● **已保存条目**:
☆ ☆ ☆ ☆ ☆
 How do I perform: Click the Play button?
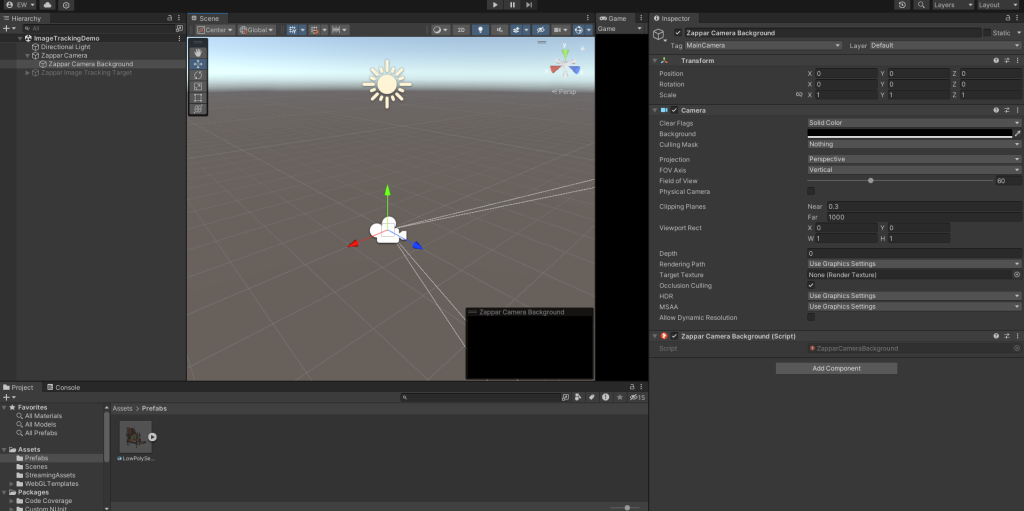[x=494, y=5]
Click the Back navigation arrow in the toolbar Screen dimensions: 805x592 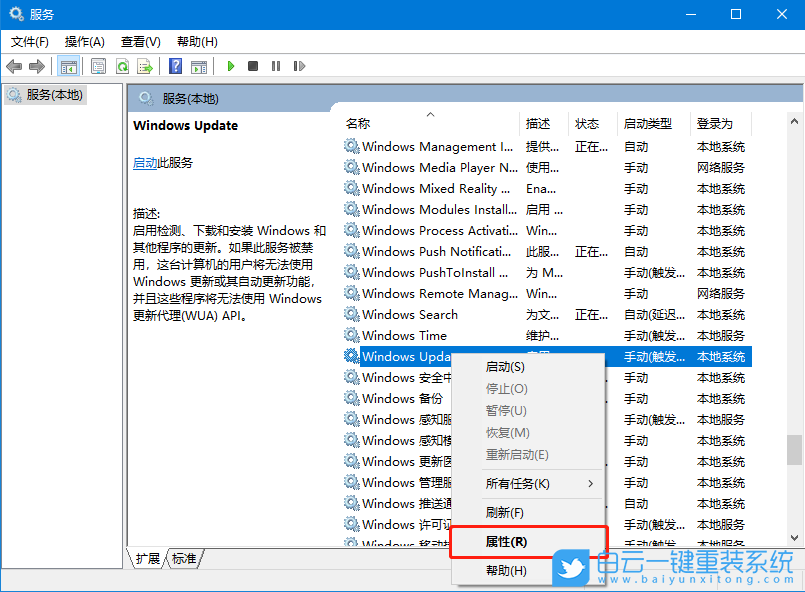[14, 66]
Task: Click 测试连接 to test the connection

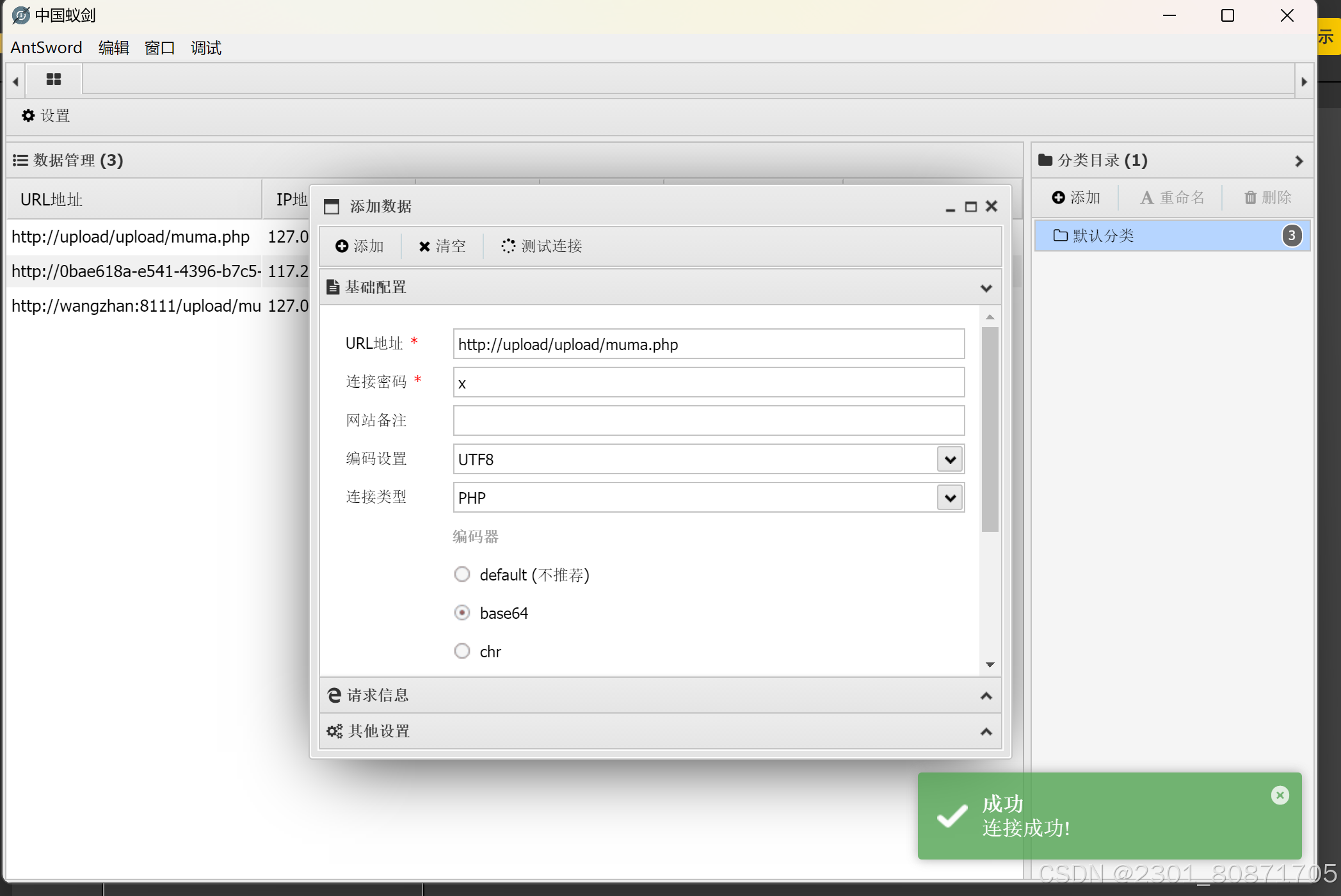Action: (542, 246)
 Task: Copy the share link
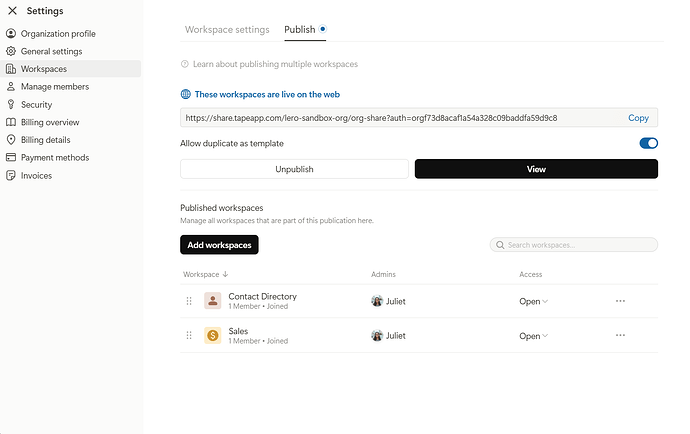coord(638,118)
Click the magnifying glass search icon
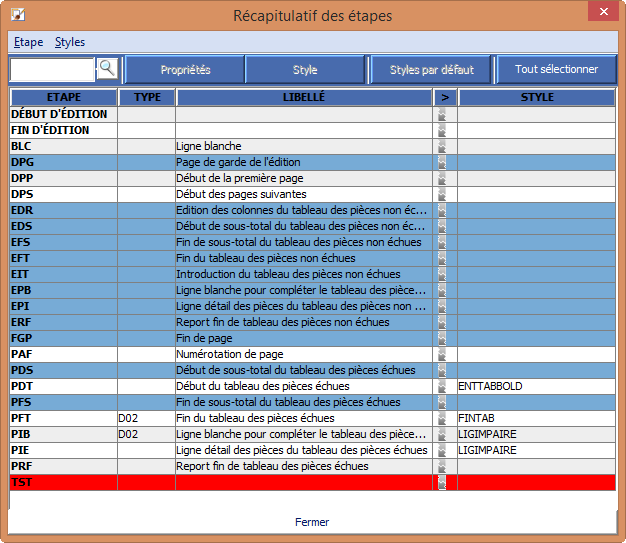Viewport: 626px width, 543px height. (x=107, y=69)
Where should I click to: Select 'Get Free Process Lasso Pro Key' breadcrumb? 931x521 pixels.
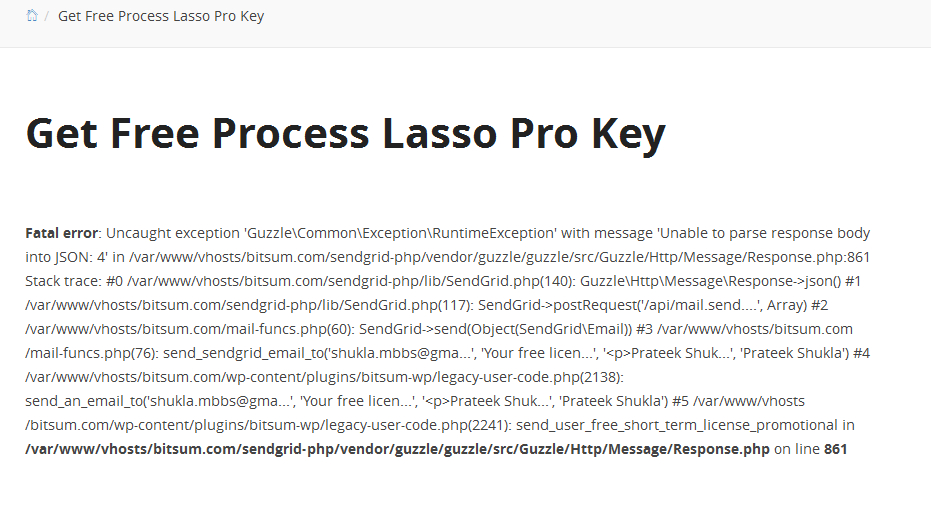point(161,16)
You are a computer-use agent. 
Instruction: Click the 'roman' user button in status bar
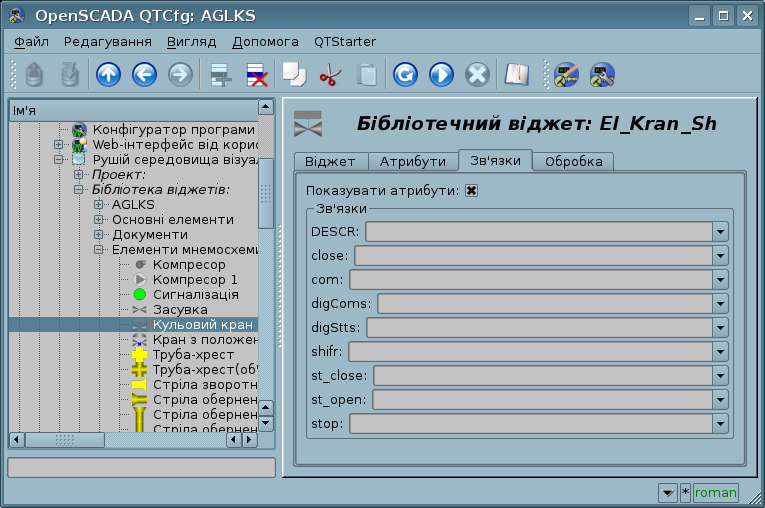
☆ ☆ ☆ ☆ ☆
请重写数据中从包含“Click the magnifying glass search icon”的那一行起直到数据末尾的这一段（首尾两端都包括），把其中的“status bar”改为“taskbar”，其余内容一律不变，答案中不要写入图片。

● **任务答复**:
Click the magnifying glass search icon
Viewport: 626px width, 543px height. (x=107, y=69)
Where should I click to: Select 'Get Free Process Lasso Pro Key' breadcrumb? 931x521 pixels.
point(161,16)
You are a computer-use agent. 
Instruction: Click the 'roman' user button in taskbar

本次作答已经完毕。